The mantle of second-largest equity market in Asia was returned to Hong Kong when markets closed on Tuesday, as the Hang Seng's torrid YTD rally brought the total capitalization of Hong Kong-listed stocks to $5.78 trillion, eclipsing that of $5.76 trillion for Japan.
Hong Kong-traded stocks have added $937 billion of market value this year, compared with $371 billion for Japan, as the city-state's benchmark Hang Seng Index crossed into bull-market territory last week, as a rally in mainland-traded 'A'-shares has filtered over the border to Hong Kong. According to Bloomberg, expectations that China's economic slowdown will bottom out before the beginning of the second half of 2019 have helped lift its equity market, still the largest in Asia, following last year's stunning drop.
Though both Hong Kong and Japanese stocks sunk on Tuesday after the IMF again downgraded expectations for global growth.
However, the Hang Seng's double-digit advance has been almost entirely driven by one stock: Tencent Holdings, which BBG said is responsible for 14% of the index's 16% gain.
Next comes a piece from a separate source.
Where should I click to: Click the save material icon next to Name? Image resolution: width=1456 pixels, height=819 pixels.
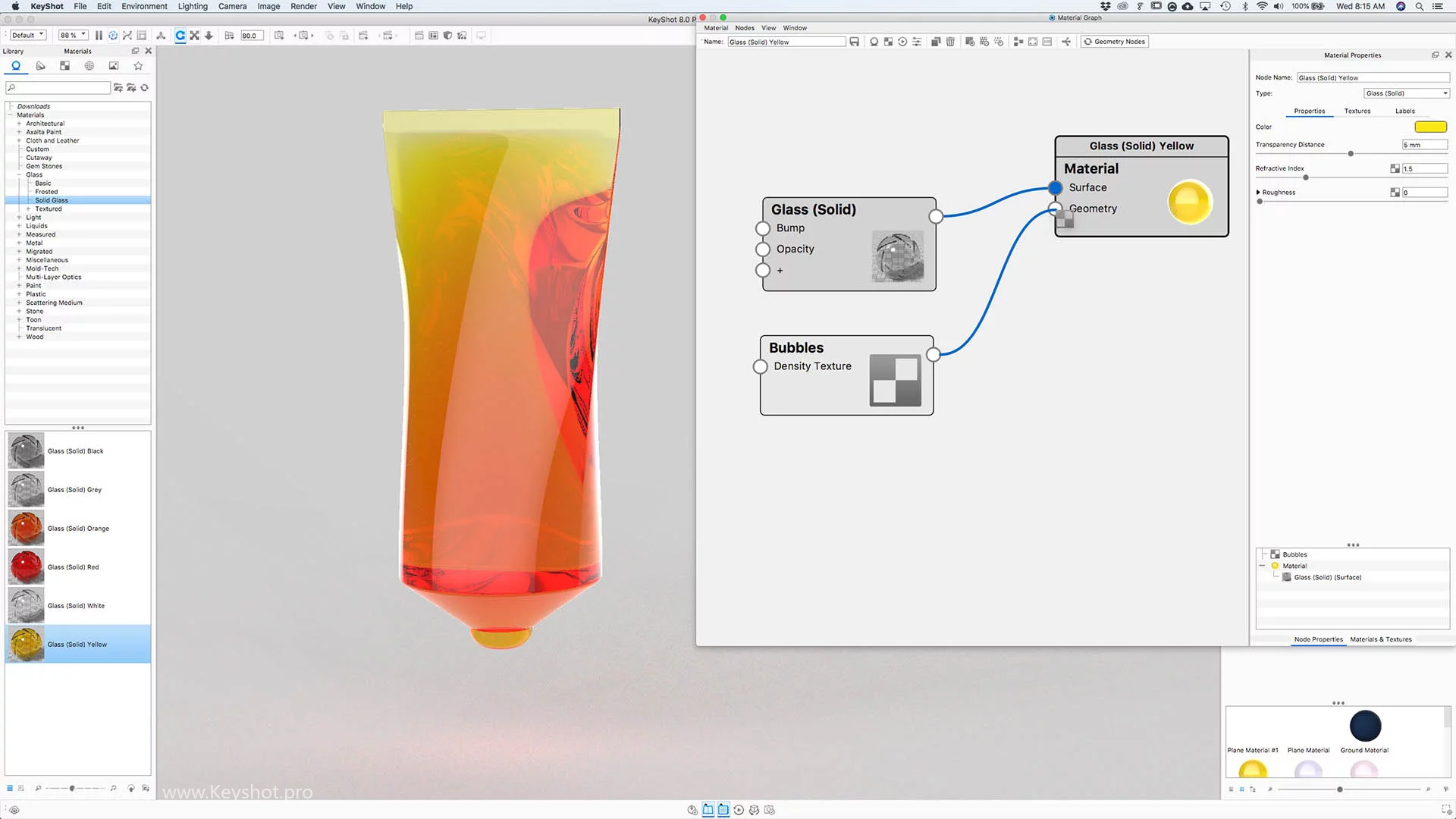click(x=855, y=42)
AIA Group and Ping An Insurance Group of China were in second and third place, respectively.
The last time the value of Hong Kong's publicly traded markets eclipsed that of Japan's was in April 2015. The city only managed to hang on to the edge for two months.
China remains by far the biggest equity market in Asia with a market cap of $7.6 trillion, while the US is still the No. 1 in the world, with a market cap of $31.3 trillion.
While Hong Kongers can celebrate this milestone for as long as it lasts, somewhere in Tokyo, the BOJ is likely planning another bout of equity buying to push the market higher, now that the market-cap competition has become a point of national pride.